Task to complete: Quote the review below word for word, from "Reviewing The Empire" to "and even annoying.".

Reviewing The Empire of Illusions, Part II

The second illusion that Hedges takes on in The Empire of Illusions is “illusion of love.”  Put simply, it’s all about porn, or a rather puritanical rant against it laced with modern liberal sentiments.  I wonder if this is the product of the juxtaposition between Hedges the divinities student and Hedges the liberal journalist.  He repeatedly hammers home the familiar point that porn is evil because it degrades women (and other objects of pornography) to simple commodity to be consumed and not fully-fleshed out humans.  It is in this chapter where Hedges is at his most shrill, predictable, and even annoying.

Pornography and, in general, sex is an ancient trade.  That it should be a huge industry today should hardly be a surprise.  In a sense, pornography is also honest:  it sells the physical enjoyment of sex, even if in crass and unsavory forms.  It does not pretend to be anything beyond what it says on the label.  If you are looking for a meaningful relationship, you do not turn to pornography, nor does pornography sell itself as a substitute for such. What is so illusory about pornography?

Given data:
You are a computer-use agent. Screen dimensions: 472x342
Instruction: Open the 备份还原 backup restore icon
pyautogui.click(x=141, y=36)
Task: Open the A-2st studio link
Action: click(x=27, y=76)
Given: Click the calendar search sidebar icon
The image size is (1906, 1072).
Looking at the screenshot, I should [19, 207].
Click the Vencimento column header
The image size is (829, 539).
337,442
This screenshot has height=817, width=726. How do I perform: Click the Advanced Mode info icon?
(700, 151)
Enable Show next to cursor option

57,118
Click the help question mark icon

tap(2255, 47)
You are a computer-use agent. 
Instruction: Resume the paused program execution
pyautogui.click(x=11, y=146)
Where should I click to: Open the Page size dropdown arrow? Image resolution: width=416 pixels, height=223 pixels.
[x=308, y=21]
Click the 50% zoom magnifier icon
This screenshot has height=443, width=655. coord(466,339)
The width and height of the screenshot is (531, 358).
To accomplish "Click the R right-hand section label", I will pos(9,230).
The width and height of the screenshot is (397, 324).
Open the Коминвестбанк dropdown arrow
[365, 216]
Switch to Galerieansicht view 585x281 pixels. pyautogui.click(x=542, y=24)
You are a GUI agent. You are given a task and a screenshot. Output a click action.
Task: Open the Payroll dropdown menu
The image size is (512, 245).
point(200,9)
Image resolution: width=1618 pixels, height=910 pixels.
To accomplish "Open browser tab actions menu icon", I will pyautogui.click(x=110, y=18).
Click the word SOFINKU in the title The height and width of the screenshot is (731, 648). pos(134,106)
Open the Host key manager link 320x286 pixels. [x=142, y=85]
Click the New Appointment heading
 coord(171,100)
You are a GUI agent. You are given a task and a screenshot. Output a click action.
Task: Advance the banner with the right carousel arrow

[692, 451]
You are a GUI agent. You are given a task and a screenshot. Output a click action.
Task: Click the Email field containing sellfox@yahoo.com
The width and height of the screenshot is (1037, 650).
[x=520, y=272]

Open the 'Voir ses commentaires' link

Response:
Reviewing The Empire of Illusions, Part II

The second illusion that Hedges takes on in The Empire of Illusions is “illusion of love.”  Put simply, it’s all about porn, or a rather puritanical rant against it laced with modern liberal sentiments.  I wonder if this is the product of the juxtaposition between Hedges the divinities student and Hedges the liberal journalist.  He repeatedly hammers home the familiar point that porn is evil because it degrades women (and other objects of pornography) to simple commodity to be consumed and not fully-fleshed out humans.  It is in this chapter where Hedges is at his most shrill, predictable, and even annoying.